Editorial

Vision stratégique du développement scientifique

  • 28 juillet 2026
  • 3 min de lecture
Vision stratégique du développement scientifique

Conscient de l’enjeu technologique et de l’importance de son impact, notre pays a fait de la super-informatique et de l’innovation un choix stratégique pour son avenir socio-économique. Le lancement, récemment, d’un supercalculateur au Centre de calcul El Khawarizmi témoigne, d’ailleurs, de cette orientation stratégique.

Cette nouvelle réalisation, somme toute majeure, atteste de l’attachement de la Tunisie à réinventer son économie et à l’orienter vers de nouveaux modèles hautement performants et, surtout, capables de garantir une croissance globale et durable.

Une ambition tout à fait légitime, surtout qu’on parle de domaines d’action ciblés et pointus, à savoir l’énergie propre, l’intelligence artificielle, l’agriculture innovante et l’économie circulaire ou encore verte.

Il est toujours utile, toutefois, de préciser que ce nouveau supercalculateur, lancé dans le cadre de la coopération chinoise, traduit la volonté de notre pays de s’adapter, régulièrement, aux standards internationaux, d’anticiper les nouvelles tendances, d’échanger les expertises et d’élargir les capacités productives et compétitives de nos ressources nationales et garantir, notamment, leur durabilité.

Mais ce qui est réellement plus important, c’est que ce nouvel atout pourrait aider, progressivement, la Tunisie à passer du stade de «récepteur» à celui de «concepteur» technologique, grâce à ce partage.

Et cette orientation n’est pas étrangère à notre pays qui, depuis quelques années, et face à la complexité des enjeux stratégiques du développement économique  national, a fait de l’innovation technologique un principe de base, même si le rythme d’avancement est toujours qualifié de lent et timide.

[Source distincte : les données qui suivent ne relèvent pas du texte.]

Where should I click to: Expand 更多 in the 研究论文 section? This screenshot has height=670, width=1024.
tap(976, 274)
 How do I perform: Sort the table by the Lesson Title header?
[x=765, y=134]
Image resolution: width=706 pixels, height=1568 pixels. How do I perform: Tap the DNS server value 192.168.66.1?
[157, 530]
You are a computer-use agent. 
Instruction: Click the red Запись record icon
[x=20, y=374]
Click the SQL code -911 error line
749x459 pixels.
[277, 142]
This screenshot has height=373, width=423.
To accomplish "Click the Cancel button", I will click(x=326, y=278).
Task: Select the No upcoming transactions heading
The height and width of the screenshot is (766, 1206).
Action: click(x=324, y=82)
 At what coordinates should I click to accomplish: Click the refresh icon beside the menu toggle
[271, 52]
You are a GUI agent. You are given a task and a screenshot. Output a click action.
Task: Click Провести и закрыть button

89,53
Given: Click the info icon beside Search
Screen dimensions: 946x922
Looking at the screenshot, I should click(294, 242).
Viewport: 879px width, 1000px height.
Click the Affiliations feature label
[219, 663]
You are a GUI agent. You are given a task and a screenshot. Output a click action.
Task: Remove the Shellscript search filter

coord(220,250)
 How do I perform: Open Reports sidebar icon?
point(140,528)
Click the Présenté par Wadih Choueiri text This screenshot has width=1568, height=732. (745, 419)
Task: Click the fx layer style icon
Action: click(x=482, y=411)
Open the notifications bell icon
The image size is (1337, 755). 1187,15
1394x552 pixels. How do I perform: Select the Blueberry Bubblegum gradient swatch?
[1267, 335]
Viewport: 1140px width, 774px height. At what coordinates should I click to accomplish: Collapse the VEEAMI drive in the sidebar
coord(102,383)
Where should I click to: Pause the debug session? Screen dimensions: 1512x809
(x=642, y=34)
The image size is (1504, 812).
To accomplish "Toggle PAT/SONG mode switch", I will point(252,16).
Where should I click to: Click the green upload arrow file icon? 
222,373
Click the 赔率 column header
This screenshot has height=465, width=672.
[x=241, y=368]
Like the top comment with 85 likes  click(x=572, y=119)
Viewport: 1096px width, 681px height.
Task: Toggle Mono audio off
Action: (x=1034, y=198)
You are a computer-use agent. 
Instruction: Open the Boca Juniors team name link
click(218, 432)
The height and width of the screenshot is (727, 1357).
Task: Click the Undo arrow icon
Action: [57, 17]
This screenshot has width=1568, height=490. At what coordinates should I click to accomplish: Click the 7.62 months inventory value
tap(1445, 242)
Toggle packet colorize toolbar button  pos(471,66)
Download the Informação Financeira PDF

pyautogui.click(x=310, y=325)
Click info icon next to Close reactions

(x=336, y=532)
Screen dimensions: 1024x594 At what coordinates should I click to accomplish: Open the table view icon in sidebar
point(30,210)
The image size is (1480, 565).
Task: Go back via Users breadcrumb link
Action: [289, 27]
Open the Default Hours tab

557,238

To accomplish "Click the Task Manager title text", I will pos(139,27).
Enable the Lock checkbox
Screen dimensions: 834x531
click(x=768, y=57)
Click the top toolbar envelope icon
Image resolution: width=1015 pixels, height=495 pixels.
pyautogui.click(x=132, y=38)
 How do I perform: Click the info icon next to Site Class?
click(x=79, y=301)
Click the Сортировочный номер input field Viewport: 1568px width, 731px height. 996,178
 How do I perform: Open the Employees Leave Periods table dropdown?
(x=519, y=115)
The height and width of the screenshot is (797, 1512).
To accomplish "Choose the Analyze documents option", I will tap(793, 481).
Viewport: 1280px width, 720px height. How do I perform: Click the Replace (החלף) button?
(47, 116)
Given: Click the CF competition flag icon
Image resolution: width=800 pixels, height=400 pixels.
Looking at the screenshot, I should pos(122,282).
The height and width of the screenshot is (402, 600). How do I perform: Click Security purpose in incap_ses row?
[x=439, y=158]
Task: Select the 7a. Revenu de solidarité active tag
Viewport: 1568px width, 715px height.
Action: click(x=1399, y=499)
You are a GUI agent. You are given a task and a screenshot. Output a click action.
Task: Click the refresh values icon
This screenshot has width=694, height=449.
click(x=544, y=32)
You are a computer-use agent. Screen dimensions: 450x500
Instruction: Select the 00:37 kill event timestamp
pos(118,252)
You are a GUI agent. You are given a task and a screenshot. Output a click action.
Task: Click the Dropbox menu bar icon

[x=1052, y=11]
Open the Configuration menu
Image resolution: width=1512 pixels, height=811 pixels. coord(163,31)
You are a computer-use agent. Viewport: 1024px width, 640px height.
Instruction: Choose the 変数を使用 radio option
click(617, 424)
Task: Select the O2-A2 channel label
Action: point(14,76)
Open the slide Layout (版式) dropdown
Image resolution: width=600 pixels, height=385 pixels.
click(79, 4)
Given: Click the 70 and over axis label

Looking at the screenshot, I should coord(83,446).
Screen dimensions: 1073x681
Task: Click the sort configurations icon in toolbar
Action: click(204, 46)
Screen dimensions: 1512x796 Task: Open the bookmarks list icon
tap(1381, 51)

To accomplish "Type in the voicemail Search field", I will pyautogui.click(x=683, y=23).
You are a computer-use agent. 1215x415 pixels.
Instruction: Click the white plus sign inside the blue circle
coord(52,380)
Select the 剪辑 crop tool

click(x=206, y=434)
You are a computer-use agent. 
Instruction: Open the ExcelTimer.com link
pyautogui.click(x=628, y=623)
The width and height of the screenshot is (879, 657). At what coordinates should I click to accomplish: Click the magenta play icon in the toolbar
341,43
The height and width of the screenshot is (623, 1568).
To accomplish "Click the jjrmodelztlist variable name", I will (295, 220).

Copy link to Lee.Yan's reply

Désormais, on est en face de toute une transformation intelligente qui repose sur une vision stratégique du développement, notamment scientifique.

D’ailleurs, l’initiative Horizon 2035 qui fixe les principales exigences de l’innovation, l’installation de ce nouveau supercalculateur, la garantie d’une bonne circulation du savoir, l’identification de programmes spécifiques pour  la valorisation de nos compétences  ou encore la multiplication des partenariats ciblés corroborent ce choix d’avenir.

Reste que pour bien conduire cette transformation ambitieuse, il est indispensable de s’adosser à un ensemble de compétences avancées capables de répondre aux exigences complexes de la gestion technologique, notamment en termes de cybersécurité, de transfert et d’analyse des données, de pilotage des nouveaux outils et de bonne intégration des expertises.

Des enjeux qui reposent, eux-mêmes, sur la disponibilité d’un réseau de formation professionnel moderne et bien adapté aux standards internationaux.

L’on reconnaît, justement, que notre système actuel est loin de répondre à de telles attentes, faute de modernisation, d’adaptation aux besoins réels du marché économique et ses différentes tendances. Sans parler de la timidité des investissements productifs au niveau de ce domaine stratégique. Des défaillances sérieuses qui nécessitent des corrections rapides et ciblées.